Martes, 8 de Abril de 2008

El premio Bruguera recae en una novela con personajes de "historia con minúsculas"

EFE ·08/04/2008 - 20:43h

EFE - El escritor José María Pérez Álvarez durante la presentación en Barcelona de su novela "La soledad de las vocales", galardonada con el III Premio Bruguera, en una edición en la que el jurado estaba integrado únicamente por la editora Esther Tusquets.

El escritor José María Pérez Álvarez recurre en su novela "La soledad de las vocales", galardonada con el III Premio Bruguera, a personajes de "la historia con minúsculas".

El autor ha señalado hoy en Barcelona que "inicialmente pensé que había escrito una novela terriblemente pesimista", pero el juicio que hizo Esther Tusquets, jurado unipersonal del premio este año, le llevó a matizar esta opinión: "todos los personajes mantienen unas esperanzas mínimas".

El premio, además, fue un acicate personal para el autor orensano, pues casi había tomado la decisión de dejar de escribir: "Prefiero vivir como lector que como escritor, y podría prescindir de escribir, pero no de leer".

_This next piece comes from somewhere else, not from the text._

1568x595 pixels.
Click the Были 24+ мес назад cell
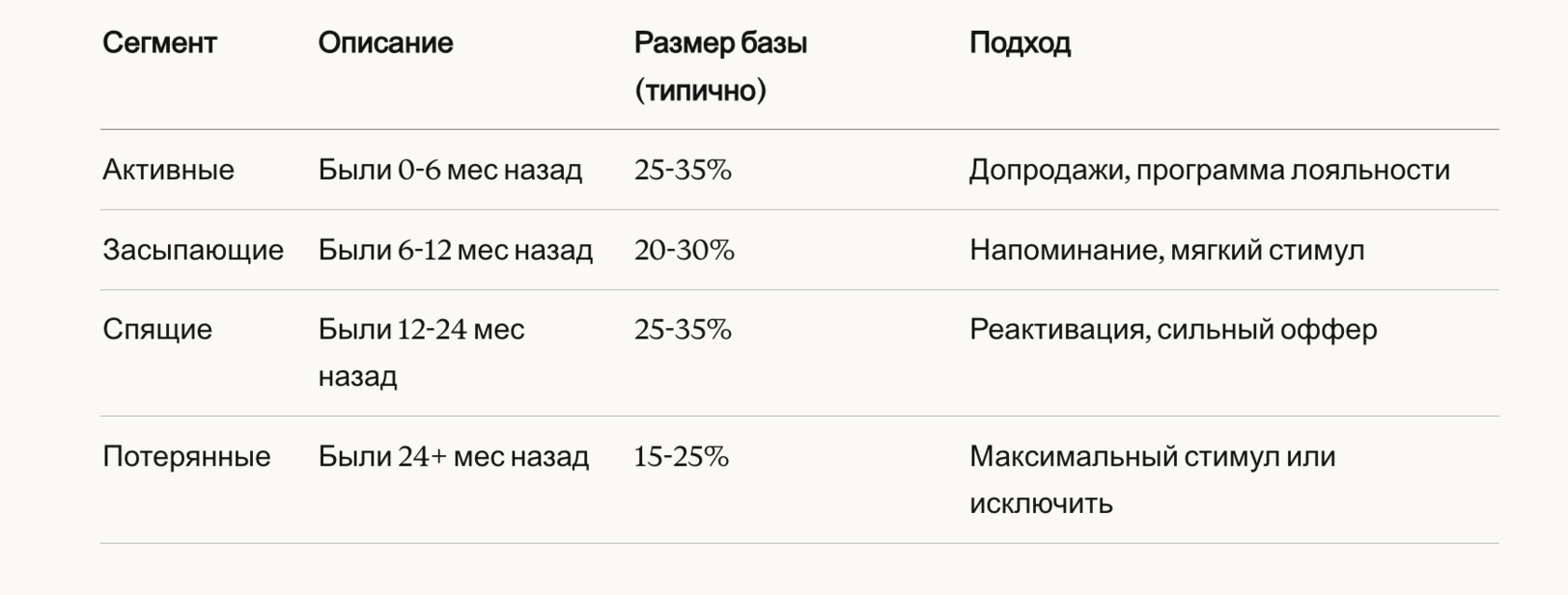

Tusquets, a quien no le creó ninguna incomodidad haber sido jurado único, más allá de que no puedes eludir la responsabilidad en un grupo de jurados, ha dicho que resulta sorprendente "la extremada economía del decorado y, sobre todo, el hábil uso de la reiteración".

A su juicio, "no nos encontramos ante una novela triste, sino ante una novela implacable".

El narrador de "La soledad de las vocales" (Bruguera) vive en la pensión Lausana, un tugurio repleto de seres marginados y sin esperanza.

Allí conviven un tapicero serbio, una ex nadadora, un par de homosexuales, un pintor y un discípulo de James Joyce que intenta escribir una novela titulada "La memoria del olvido" y que comparte su habitación con el fantasma de una joven que se suicidó en el mismo cuartucho que él ocupa ahora.

Dejando de lado sus circunstancias personales, todos esos personajes son individuos derrotados y condenados a la soledad, "habitantes de la noche", remarca Tusquets.

Una de las imágenes que el lector retiene en su retina es el letrero luminoso de la pensión Lausana, al que se le van fundiendo letras, dejando apreciar la primera soledad de las vocales, idea que se extiende a otras palabras y silencios, a los sentimientos y al resto de habitantes del edificio.

Para su autor, "La soledad de las vocales" es una "novela coral, aunque esté narrada por una sola voz, porque agrupa en sí misma al resto de personajes, los asume hasta hacerlos protagonistas colectivos".

Pérez Álvarez ha desarrollado una escritura que, en apariencia, puede resultar experimental, pero sus recursos del párrafo corrido, la ausencia de mayúsculas o la supresión de los signos de puntuación son herederas, por ejemplo, "de las manos de Joyce" que añora uno de los protagonistas, y de tantos otros vanguardistas como Virginia Wolf o Samuel Beckett.

El autor gallego confiesa que tiene la impresión de que "autores de diferentes sitios estamos haciendo cosas similares, porque seguramente tenemos preocupaciones y tratamos temas parecidos".

José María Pérez Álvarez (O Barco de Valdeorras, Orense, 1952) trabajó durante diez años en un programa radiofónico de divulgación literaria en la Ser titulado "El libro de la semana", y en la actualidad colabora en la revista "Jano".